Zur neuen Saison der zweiten Bundesliga wurde auch in dieser der Videobeweis eingeführt, was in der ca. 75. Minute zu meinem ersten Liveerlebnisses dessen führte. Der Schiedsrichter pfiff einen Elfer für Bielefeld, entschied sich dann doch für den Videobeweis und pfiff am Ende den Elfer wieder zurück. Auf Fotos sieht die Situation schon sehr nach einem Elfmeter aus. Der Ball war zwischen der Hand/Arm und dem Oberschenkel eines Braun-Weißen eingeklemmt. Also ich brauchte den Scheiß persönlich nicht. Lebt doch ein Fußballspiel doch gerade von der Tragik von Tatsachenentscheidungen so mancher Spielentscheidungen, über die sich noch Wochen später unterhalten wird. Und nicht von Entscheidung, Hinweis aus Köln und dem Revidieren einer Entscheidung. Zum Glück schaue ich nicht so oft Profifußball.
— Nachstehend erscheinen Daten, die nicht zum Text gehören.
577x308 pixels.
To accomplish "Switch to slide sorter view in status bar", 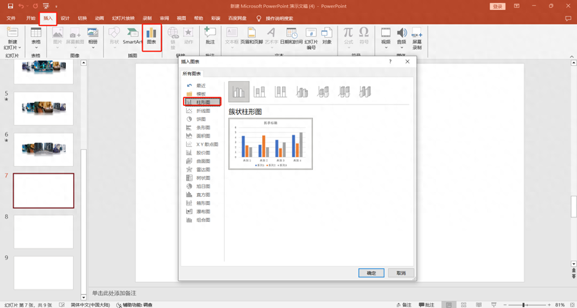I will point(463,304).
Bis dahin war das Spiel doch recht gut und ausgeglichen. Beide Seiten mit guten Chancen, aber ohne Torerfolg. Die Stimmung auch recht gut und die Paulianer zeigten in der Halbzeit, was sie von Salvini halten. Daumen hoch dafür. Ansonsten blieb mir nicht viel in erinnerung und alsbald hieß es auf zum Bielefelder Hauptbahnhof, schauen welche Züge noch in welche Richtung fahren. Auf dem Weg dahin noch zwei Engländer aufgegabelt, welche meiner profunden Wegbeschreibung vertrauten. Mich aber beim schnellen Überqueren einer Straße mit den Worten „Hey guy, we don‘t play Frogger her.“ von meinen Vorhaben abhielten.
Angekommen am Bahnhof musste ich der bitteren Realität ins Auge schauen: „Züge nach Dresden? Erst am nächsten Tag wieder. Aber nach Dortmund können sie noch fahren.“ Na dann: zurück ins Ruhrgebiet hieß die Devise. Dortmund Hauptbahnhof angekommen und ein wenig umhergeschlendert, hörte ich auf einmal eine leise Frauenstimme:
"Hilfe, hilfe, ich habe Angst."
"...." *verdutzter Blick.
"Hilfe, ich habe Angst."
"Vor wem?" *schaute mich um, junge Dame neben mir hat ein Bier und zwei Flaschen anderen Alk auf dem Arm; alle drei leer
"Ich habe Angst, weil ich keine Unterhose anhabe."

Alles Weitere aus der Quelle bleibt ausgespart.